WeEzL said:
Isn't the idea of a seperate thread to handle saving designed to address precisely just what you're talking about? As it stands, the server must stop and wait while the world saves to the server's hard drive. Would it not be the case that saving would now be the task of a second thread thereby freeing up the main thread to continue execution without waiting for the disk subsystem? It would be the job of the second thread to wait for the disk subsystem, correct? In which case, it wouldn't matter how slow or fast the server's hard drive is because the main thread has nothing to do with saving anymore. Or is my understanding of the purpose of the second thread somewhat flawed?
"It depends". Suppose the serialization protocol were very cheap. The main thread could quickly being serializing out the server to a separate region of memory (not disk). Once done, it would go back to the main, and the second thread would take over flushing the buffers. One problem, of course, is that one has to presume enough memory available to do this (which is actually doubtful on virtually every running RunUO server in existence, IMO).

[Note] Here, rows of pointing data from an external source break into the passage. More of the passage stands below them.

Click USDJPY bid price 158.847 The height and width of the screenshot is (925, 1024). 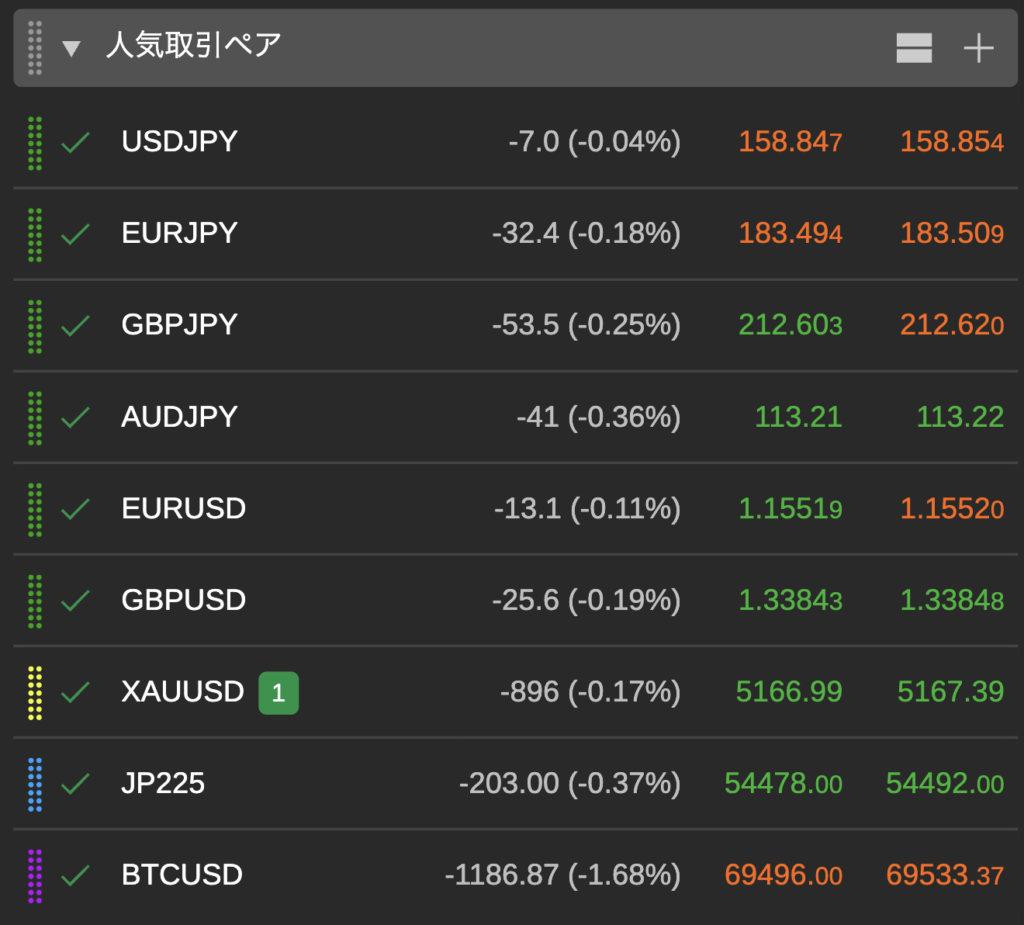(x=790, y=142)
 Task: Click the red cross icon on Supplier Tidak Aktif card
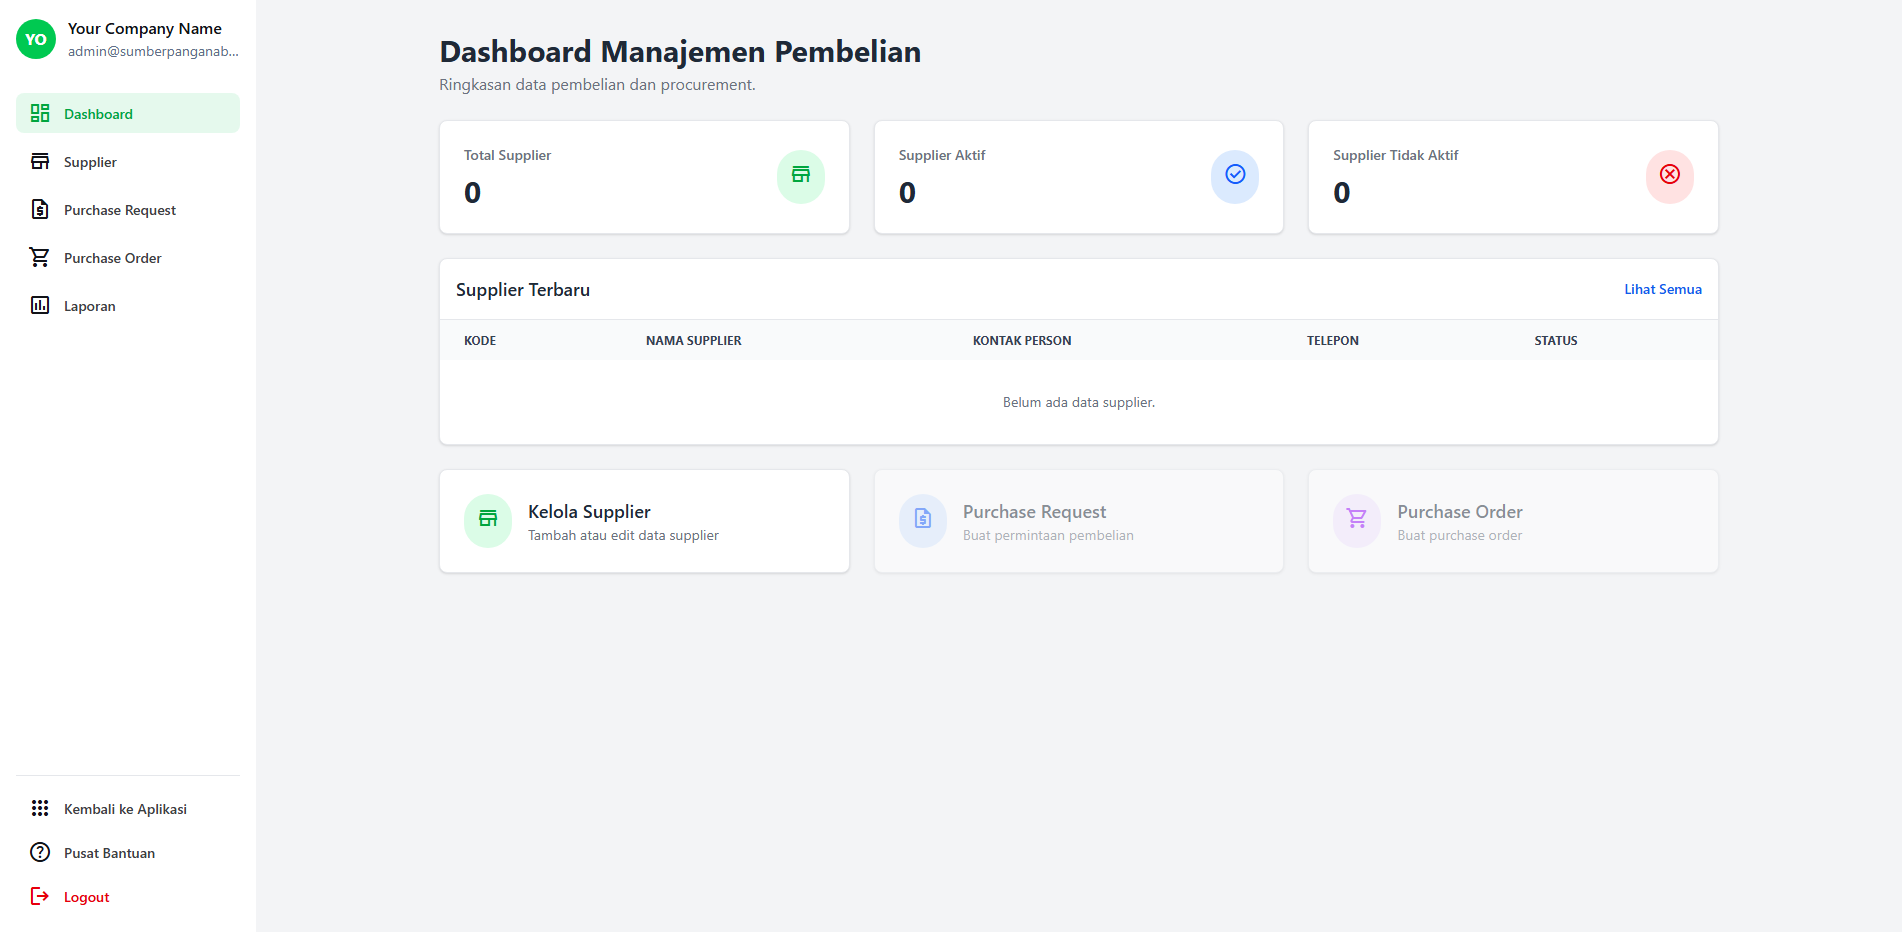point(1668,176)
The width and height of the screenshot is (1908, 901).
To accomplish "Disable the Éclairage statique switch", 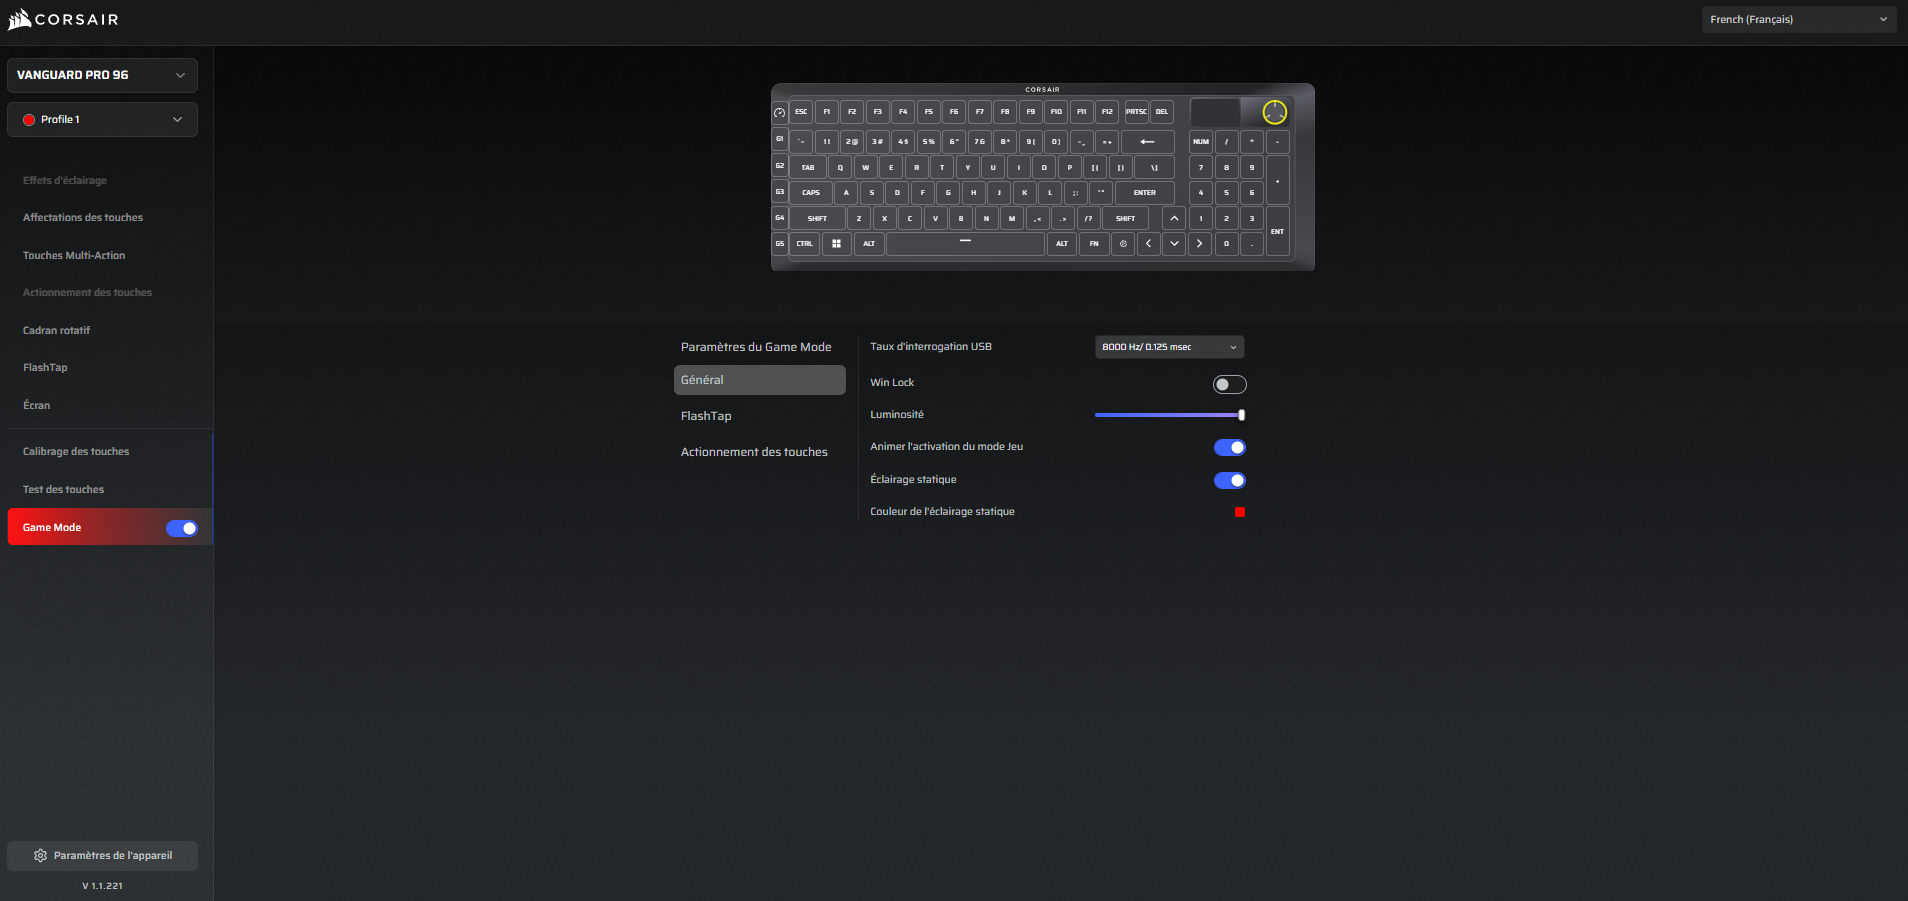I will tap(1229, 481).
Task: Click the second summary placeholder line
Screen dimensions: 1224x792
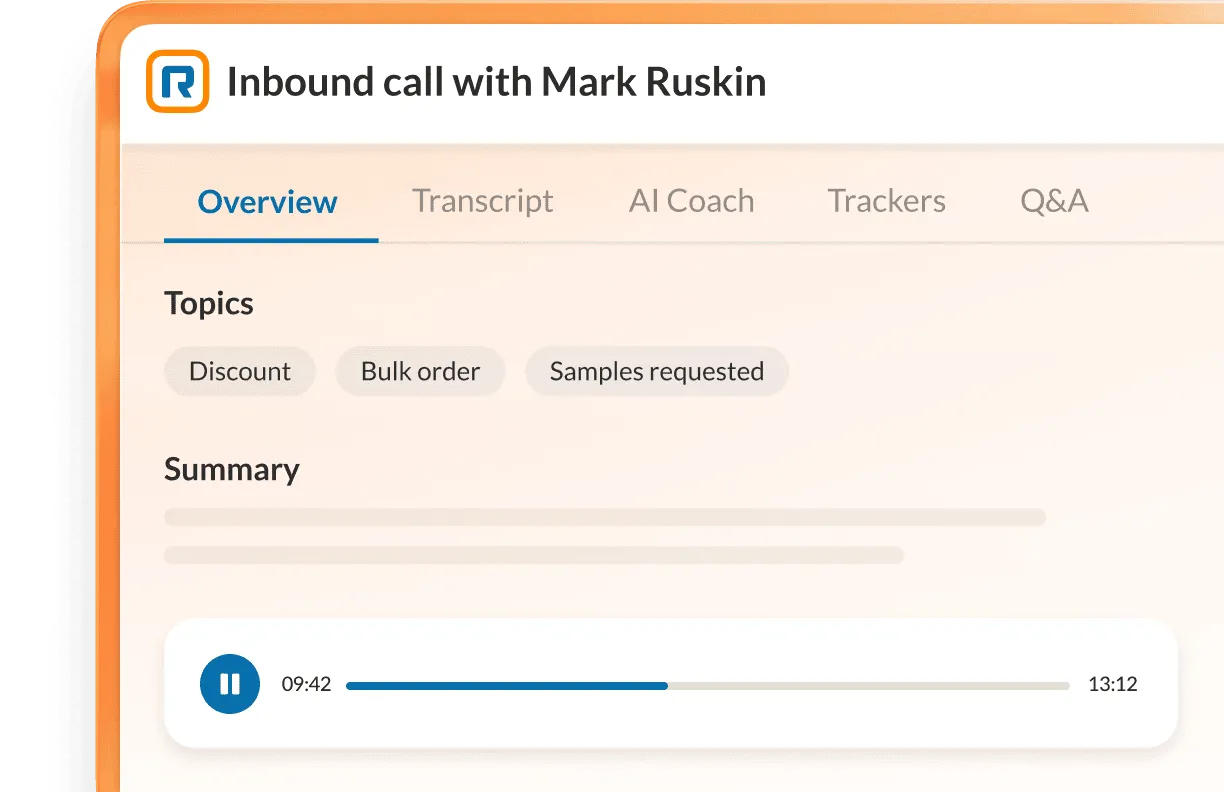Action: click(535, 555)
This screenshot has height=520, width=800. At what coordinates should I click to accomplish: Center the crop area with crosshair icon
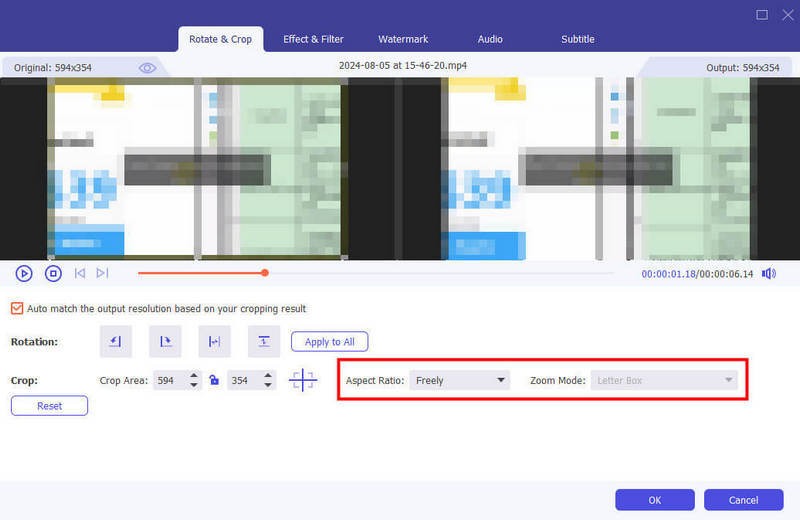(x=303, y=381)
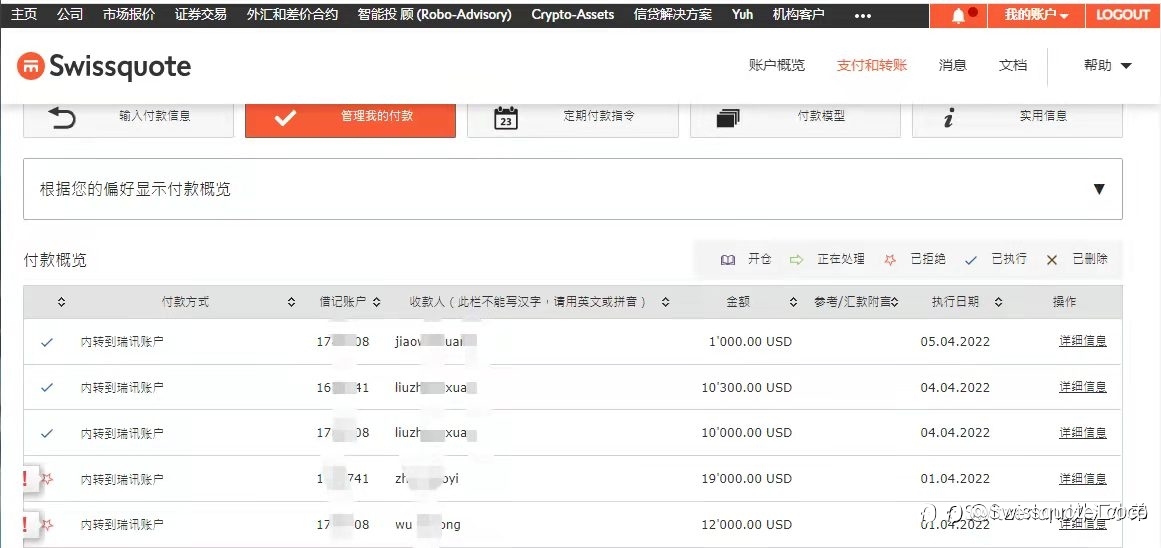Open the 帮助 dropdown menu
The width and height of the screenshot is (1161, 548).
[x=1108, y=65]
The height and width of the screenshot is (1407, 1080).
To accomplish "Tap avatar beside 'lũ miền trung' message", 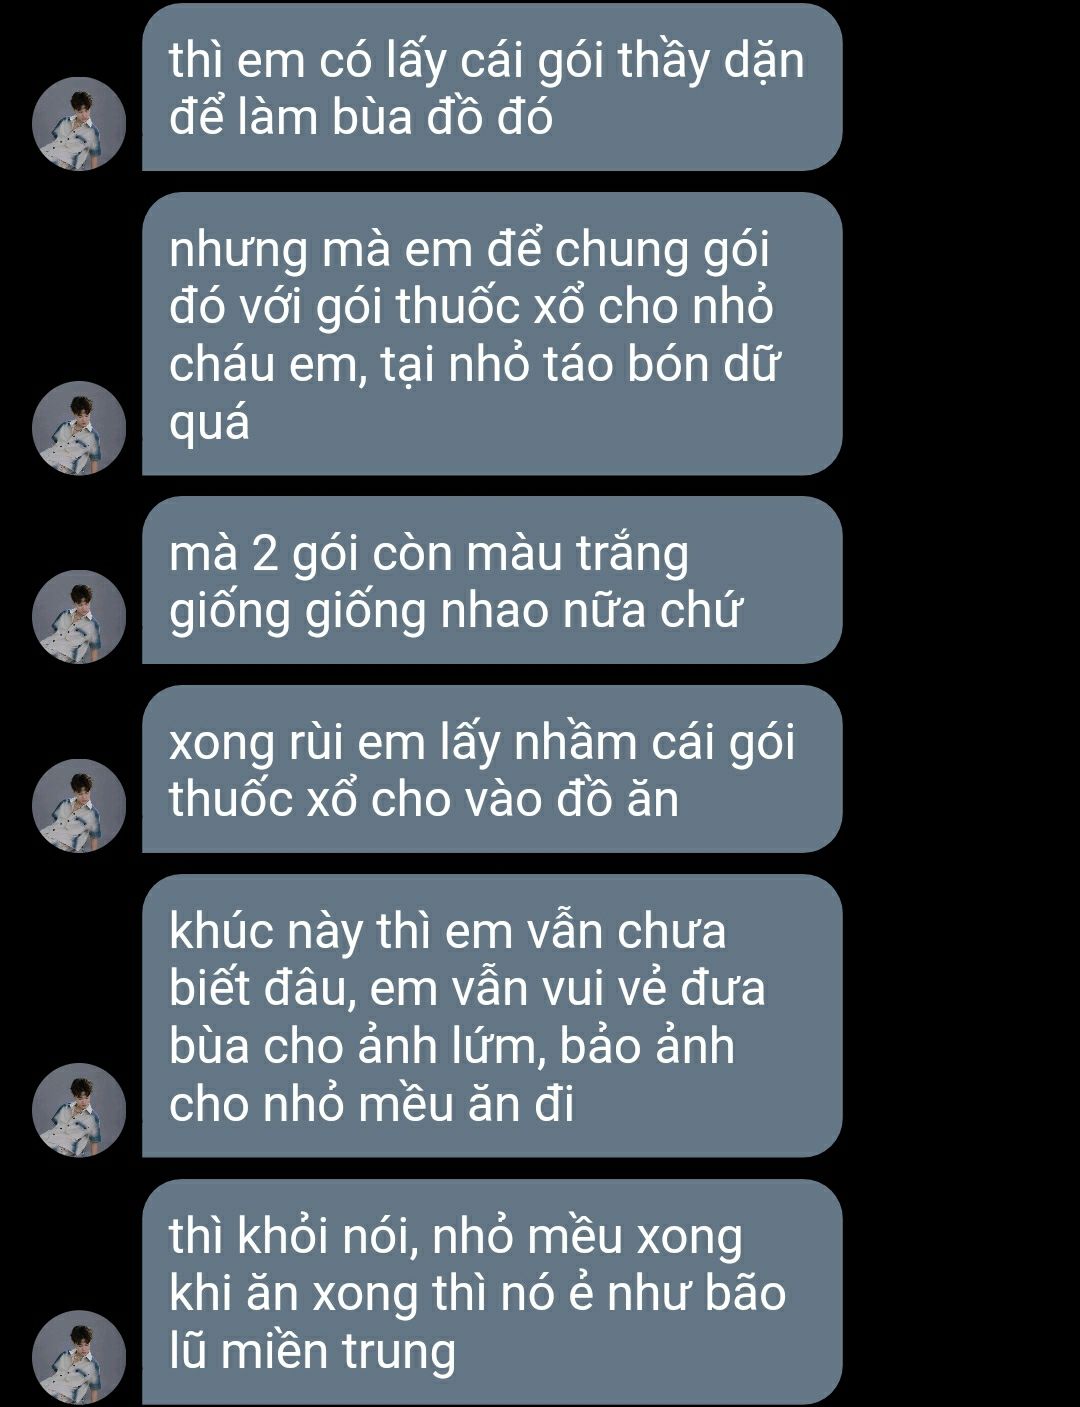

Note that simply telling thread two to persist the world objects in the main thread could run into severe transactional integrity problems. One cannot persist the entire world at once, so objects that depend on the state of other objects could suddenly be out of sync with eachother. In the worst case.
There are probably a number of interesting hacks that could be made given the ability to find clever ways to ditch the shared state problem...
Which is to say, we can't rule anything out, but it's simply not as easy as you might think.